しかしそのトレイの上に乗っているのは3人分の皿のみ。俺、クラリス、パヴェルの3人分のみである。
「さささ食べよう」
「いや待ってあの子の分は……?」
「いただきまーす♪」
スプーンを手に取るなりさっそく食べ始めるクラリス&パヴェル。敵とはいえなんか気まずいなー……と思いながら女兵士の方を振り向くと、それはそれはもうカレーを羨ましがるような表情でこっちをじーっと見つめていた。
けれども俺と目が合うや、大慌てでぷいっとそっぽを向く女兵士。ポーカーフェイスを装っていても、口の端から垂れるよだれと、ちらちらとカレーに向けられる視線で本心がバレバレである。
「……たべる?」
スプーンで掬って彼女の傍らに座りながら言うと、女兵士は自分の本能と理性の間で葛藤しながら、絞り出すような声(オイオイ辛そうじゃねえか)で答えた。
「ふ、ふんっ……私をそんな食べ物で篭絡できると思ったら大間違いだぞ、低能な獣人め」
「いやでもさ……」
「ご主人様、礼節を弁えぬ輩に与えるカレーはありませんわ」
「あ……ぁっ」
ぴしゃりとクラリスが言うと、女兵士はこの世の終わりみたいな顔になった。
「さあ、せっかくのカレーが冷めてしまいますわよご主人様……あ、パヴェルさん。できればおかわりを……」
「ほいほーい。めんどくせえから鍋ごと持ってくるわ」
鍋ごとかい。
まあいい、カレーが冷めてしまってはな、とスプーンを口へと運んだ。
「あっ……」
「……」
スプーンを口へと運んd
「あっ……」
「……」
スプーンを口へry
「あぁ……っ」
「……」
何だコイツ。
食べる? とスプーンを差し出すジェスチャーをしてみるけれど、そうすると女兵士はぷいっとそっぽを向いてしまう。何だコイツめんどくせえ女だなオイ。

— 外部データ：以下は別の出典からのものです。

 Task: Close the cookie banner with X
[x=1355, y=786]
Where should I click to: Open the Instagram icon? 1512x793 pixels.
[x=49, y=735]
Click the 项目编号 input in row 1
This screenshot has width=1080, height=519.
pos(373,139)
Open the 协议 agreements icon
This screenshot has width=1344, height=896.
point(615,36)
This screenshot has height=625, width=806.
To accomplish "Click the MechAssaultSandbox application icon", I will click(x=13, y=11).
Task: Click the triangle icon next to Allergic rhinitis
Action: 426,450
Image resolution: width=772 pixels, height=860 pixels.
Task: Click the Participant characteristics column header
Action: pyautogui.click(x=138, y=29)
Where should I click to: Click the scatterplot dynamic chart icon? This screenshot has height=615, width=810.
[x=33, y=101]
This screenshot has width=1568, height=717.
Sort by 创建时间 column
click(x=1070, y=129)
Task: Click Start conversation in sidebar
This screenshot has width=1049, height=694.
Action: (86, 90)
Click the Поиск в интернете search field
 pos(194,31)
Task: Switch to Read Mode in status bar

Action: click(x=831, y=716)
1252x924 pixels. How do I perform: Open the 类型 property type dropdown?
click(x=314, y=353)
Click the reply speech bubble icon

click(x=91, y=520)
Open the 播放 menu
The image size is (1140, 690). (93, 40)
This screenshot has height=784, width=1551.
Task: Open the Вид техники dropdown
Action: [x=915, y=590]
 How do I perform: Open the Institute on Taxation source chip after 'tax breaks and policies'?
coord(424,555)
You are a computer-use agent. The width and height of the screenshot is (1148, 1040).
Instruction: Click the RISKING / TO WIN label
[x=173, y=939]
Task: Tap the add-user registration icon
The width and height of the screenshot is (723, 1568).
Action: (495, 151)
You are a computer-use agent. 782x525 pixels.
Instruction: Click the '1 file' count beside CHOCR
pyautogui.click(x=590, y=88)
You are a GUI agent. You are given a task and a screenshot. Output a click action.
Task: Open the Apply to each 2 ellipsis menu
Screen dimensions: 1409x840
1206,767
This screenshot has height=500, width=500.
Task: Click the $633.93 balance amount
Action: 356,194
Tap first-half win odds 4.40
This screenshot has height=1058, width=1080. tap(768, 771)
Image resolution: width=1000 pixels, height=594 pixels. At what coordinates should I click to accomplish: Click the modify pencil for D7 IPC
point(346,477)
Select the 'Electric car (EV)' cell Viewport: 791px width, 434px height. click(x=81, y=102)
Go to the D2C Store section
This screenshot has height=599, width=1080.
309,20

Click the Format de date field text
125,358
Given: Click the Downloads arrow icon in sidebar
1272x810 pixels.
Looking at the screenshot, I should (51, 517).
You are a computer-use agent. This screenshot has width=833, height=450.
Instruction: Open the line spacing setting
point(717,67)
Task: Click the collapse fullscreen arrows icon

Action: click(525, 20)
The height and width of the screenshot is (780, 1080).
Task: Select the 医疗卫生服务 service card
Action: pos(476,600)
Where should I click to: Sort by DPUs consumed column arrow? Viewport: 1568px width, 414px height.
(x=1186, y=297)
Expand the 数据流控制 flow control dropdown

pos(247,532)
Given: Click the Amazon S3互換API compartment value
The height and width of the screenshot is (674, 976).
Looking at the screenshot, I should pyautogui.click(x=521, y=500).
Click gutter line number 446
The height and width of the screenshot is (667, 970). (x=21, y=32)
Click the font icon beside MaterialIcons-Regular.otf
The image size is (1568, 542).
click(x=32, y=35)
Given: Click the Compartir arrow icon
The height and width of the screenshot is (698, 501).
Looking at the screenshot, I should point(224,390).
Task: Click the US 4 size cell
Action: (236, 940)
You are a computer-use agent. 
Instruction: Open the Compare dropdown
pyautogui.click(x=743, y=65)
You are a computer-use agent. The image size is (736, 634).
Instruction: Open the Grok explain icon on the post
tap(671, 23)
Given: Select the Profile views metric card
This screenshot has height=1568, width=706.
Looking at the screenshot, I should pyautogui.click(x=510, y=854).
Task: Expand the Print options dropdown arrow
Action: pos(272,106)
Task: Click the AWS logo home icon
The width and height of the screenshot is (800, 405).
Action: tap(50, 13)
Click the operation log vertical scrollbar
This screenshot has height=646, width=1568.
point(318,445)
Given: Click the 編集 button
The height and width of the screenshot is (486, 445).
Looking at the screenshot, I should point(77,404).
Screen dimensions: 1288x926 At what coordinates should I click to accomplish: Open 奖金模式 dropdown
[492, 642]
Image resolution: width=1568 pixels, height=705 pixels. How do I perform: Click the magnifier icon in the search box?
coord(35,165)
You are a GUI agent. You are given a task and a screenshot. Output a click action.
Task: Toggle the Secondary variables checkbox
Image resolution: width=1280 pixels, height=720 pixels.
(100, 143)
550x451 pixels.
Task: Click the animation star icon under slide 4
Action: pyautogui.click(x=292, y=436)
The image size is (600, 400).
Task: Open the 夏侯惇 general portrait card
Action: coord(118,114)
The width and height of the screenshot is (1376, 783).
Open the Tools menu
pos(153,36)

しばらくしてパヴェルが鍋と特盛のライスが盛り付けられた皿を手に戻ってきた。
「今度は目玉焼き乗っけちゃうぞ~」
「まあ♪」
「ほーれほれほれ半熟だよぉ~」
「じゅる……」
目玉焼きまで乗っちゃったビーフカレーの皿を片手に、クラリスが女兵士へと黒い笑みを浮かべた。よく恋愛系のゲームに出てくるような悪役令嬢みたいな……うん、アレ絶対アレだよアレ、途中で婚約破棄されたりして破滅する奴。そんな感じの笑みを浮かべている。
「カレーが食べたいなら素直になりなさいな」
「くっ……殺せ」
「お前は女騎士か」
「要求は何だ?」
「まずはご主人様に謝罪を。そしてご主人様の靴を舐めながら下僕になると誓いなさい」
「いやいや目的変わってる! 目的変わってるからね!?」
「なんだと……!? 貴様、私に服従を誓わせてから乱暴するつもりだろ! エロ同人みたいに! エロ同人みたいに!!」
「2回言わんでよろしい!」
……ちょっといいだろうか。
俺、てっきりこういう残念な一面を持ってる人って血盟旅団だけだと思ってた。
もしかしてアレか。俺たちが敵に回してる”組織”の構成員もこんな感じの残念な人とかおバカな人ばっかりなんだろうか。
アレ? この世界って意外と平和なのでは?
「さあさあ、どうなさるのです? 早くしないとこのカレーは全部クラリスの胃袋の中ですわ?」
「くっ、卑怯な……!」
人質を取られた女騎士と勝ち誇ったオークみたいになってるんだけどナニコレ。
くっ、と悔しそうな顔をしてから、女の兵士は小さな声で言った。
「……シェリル」
「え」
彼女の心の中で繰り広げられた、屈辱と食欲のガチンコ対決。
勝者はどうやら食欲だったらしい。
「……私の名前はシェリルだ」
倉庫には窓がない。
時計もなければ時間の経過を知らせるものは何もなく、ただ上の階にある食堂から聞こえてくる話し声や足音から、食事の時間を察する事くらいであろう。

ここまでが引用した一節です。